A Conte premier l’altro giorno gli è venuta così, gli è venuto da dire con la massima spontaneità una cosa che di solito dicono i leader delle opposizioni e non dei governi. Santa spontaneità o meglio fretta, ansia di dire qualcosa che poi i giornalisti potessero raccontate con la classica frase "Conte getta acqua sul fuoco". (Andrebbe lanciata se non una petizione nazionale almeno un appello di categoria a calmierare l’uso di questa frase piena di nulla, non più di una volta a settimana per cronista politico). Ma insomma a Conte premier che gli è venuto da dire? Ecco: "Lo spread che sale è dovuto alla campagna elettorale".
Lo spread che sale non è una buona cosa. Lo dice anche Conte che vuole comunicare rassicurante che questa cosa cattiva, questo guaio, questo danno cesseranno non appena ciascuno avrà fatto il massimo bottino possibile di voti. Lo spread che sale è un danno e un guaio (averlo stabilmente a 250 punti invece che a 150 come era prima del Governo del Cambiamento è stato calcolato costi al contribuente quanto una reintroduzione dell’Imu sulla prima casa, non male per un governo che ama definirsi tagliatasse). Lo dice Conte, lo dice il capo del governo. Che aggiunge: passerà, il guaio e il danno passeranno. Non appena finisce la campagna elettorale.

========

COSA SERVE:
Rispondi a queste domande sul testo sullo spread:
1. Secondo la proposta del testo, quante volte al massimo un cronista politico dovrebbe usare la frase "Conte getta acqua sul fuoco"?
2. A cosa attribuisce Conte la salita dello spread?
3. A quanti punti era lo spread prima del Governo del Cambiamento, e a quanti è stabilmente ora?
Le righe sono materiale separato e non hanno legami con il testo.

ESTRATTI DATI:

========

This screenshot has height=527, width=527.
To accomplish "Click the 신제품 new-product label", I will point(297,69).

========

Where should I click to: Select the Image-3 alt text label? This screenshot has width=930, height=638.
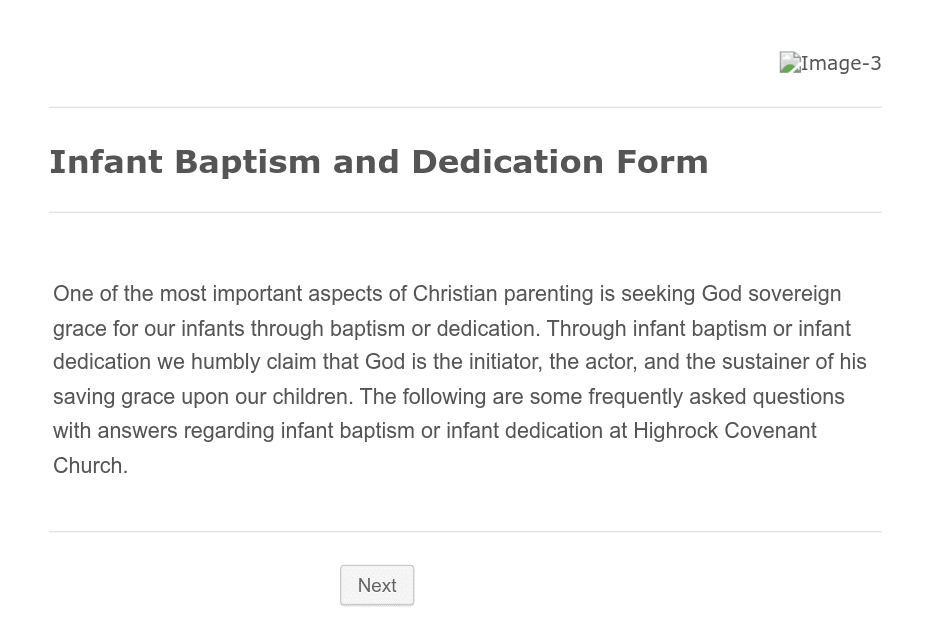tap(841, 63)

========

OUTPUT SEGUENTE:
1. Non più di una volta a settimana.
2. Alla campagna elettorale.
3. Era a 150 punti, ora è stabilmente a 250.